Выбрать главу
Когда, отказаться не вправе, мы тонем в друзьях и приятелях, я горестно думаю: Авель задушен был в братских объятиях.
За годом год я освещу свой быт со всех сторон, и только жаль, что пропущу толкучку похорон.
Все говорят, что в это лето продукты в лавках вновь появятся, но так никто не верит в это, что даже в лете сомневаются.
Бог молчит совсем не из коварства, просто у него своя забота: имя его треплется так часто, что его замучила икота.
Летит по жизни оголтело. бредет по грязи не спеша мое сентябрьское тело, моя апрельская душа.
Чем пошлей, глупей и примитивней фильмы о красивости страданий, тем я плачу гуще и активней и безмерно счастлив от рыданий.
В чистилище — дымно, и вобла, и пена; чистилище — вроде пивной; душа, закурив, исцеляет степенно похмелье от жизни земной.
Сытным хлебом и зрелищем дивным недовольна широкая масса. Ибо живы не хлебом единым, а хотим еще водки и мяса.
Раскрылась доселе закрытая дверь. напиток познания сладок, небесная высь — не девица теперь, и больше в ней стало загадок.
Друзья мои живость утратили, угрюмыми ходят и лысыми, хоть климат наш так замечателен, что мыши становятся крысами.
На свете есть таинственная власть, ее дела кромешны и сугубы, и в мистику никак нельзя не впасть, когда болят искусственные зубы.
Духом прям и ликом симпатичен, очень я властям своим не нравлюсь, ибо от горбатого отличен тем, что и в могиле не исправлюсь.
Нет, будни мои вовсе не унылы, и жизнь моя, терпимая вполне, причудлива, как сон слепой кобылы о солнце, о траве, о табуне.
К приятелю, как ангел-утешитель, иду залить огонь его тоски, а в сумке у меня — огнетушитель и курицы вчерашние куски.
Бездарный в акте обладания так мучим жаждой наслаждений, что утолят его страдания лишь факты новых овладений.
Зря ты, Циля, нос повесила: если в Хайфу нет такси, нам опять живется весело и вольготно на Руси.
Ты со стихов иметь барыш, душа корыстная, хотела?
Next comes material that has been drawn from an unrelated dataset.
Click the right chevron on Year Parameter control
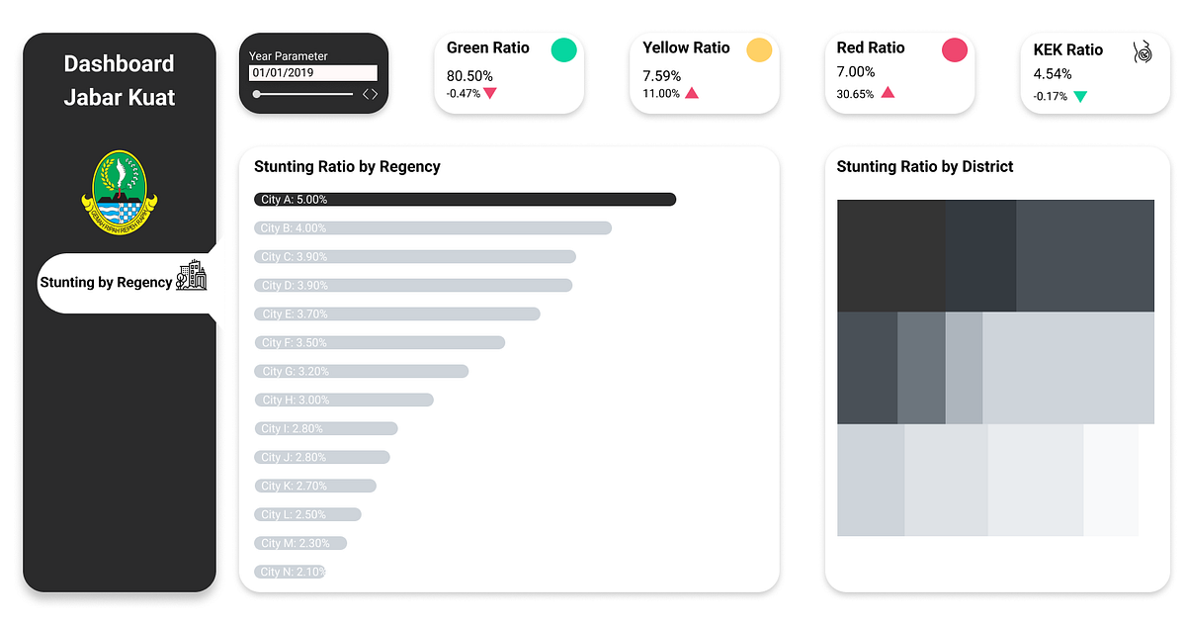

И он явился: ты паришь, а снег в Сибири топчет тело.
Слаб и грешен, я такой, утешаюсь каламбуром, нету мысли под рукой — не гнушаюсь калом бурым.
Моим стихам придет черед, когда зима узду ослабит, их переписчик переврет и декламатор испохабит.
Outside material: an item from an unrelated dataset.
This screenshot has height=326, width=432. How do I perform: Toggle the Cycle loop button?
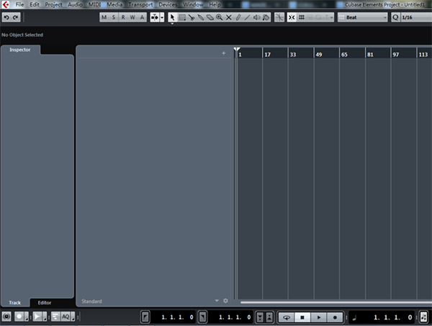(286, 317)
Я тогу — на комбинезон сменил, как некогда Овидий (он также Публий и Назон), что сослан был и жил в обиде, весь день плюя за горизонт, и умер, съев несвежих мидий.
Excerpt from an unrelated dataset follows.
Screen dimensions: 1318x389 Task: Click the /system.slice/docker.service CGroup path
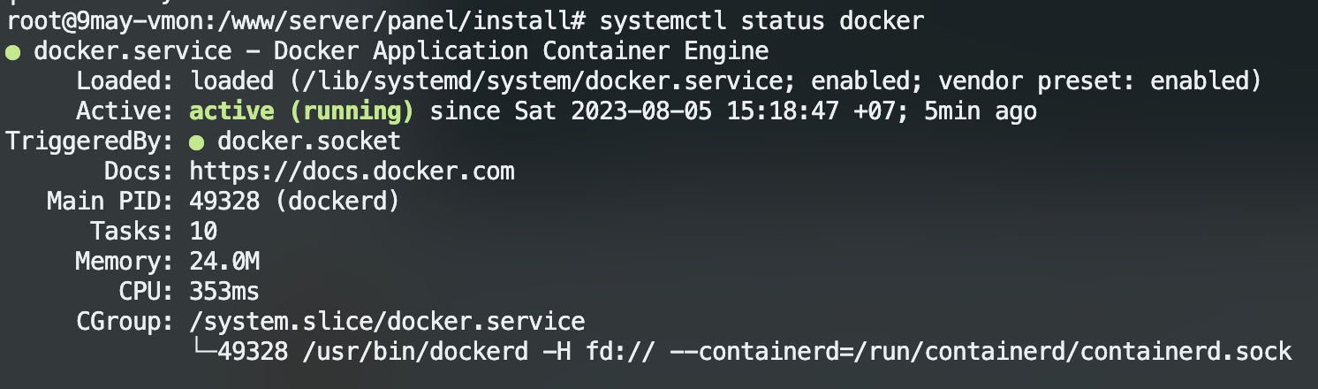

Приятно думать мне в Сибири, что жребий мой совсем не нов, что я на вечном русском пире меж лучших — съеденных — сынов.
Я пил нектар со всех растений, что на пути своем встречал; гербарий их засохших теней теперь листаю по ночам.
Был ребенок — пеленки мочил я, как мог; повзрослев, подмочил репутацию; а года протекли, и мой порох намок — плачу, глядя на юную грацию.
Как ты поешь! Как ты колышешь стан! Как облик мне твой нравится фартовый! И держишь микрофон ты, как банан, уже к употреблению готовый.
Словить иностранца мечтает невеста, надеясь побыть в заграничном кино посредством заветного тайного места, которое будет в Европу окно.
Где ты нынче? Жива? Умерла? Ты была весела и добра. И ничуть не ленилась для ближнего из бельишка выпархивать нижнего.
Жена меня ласкает иногда словами утешенья и привета: что столько написал ты — не беда, беда, что напечатать хочешь это.
На самом краю нашей жизни я думаю, влазя на печь, что столько я должен отчизне, что ей меня надо беречь.
Весна сняла обузу снежных блузок с сирени, обнажившейся по пояс, но я уже на юных трясогузок смотрю, почти ничуть не беспокоясь.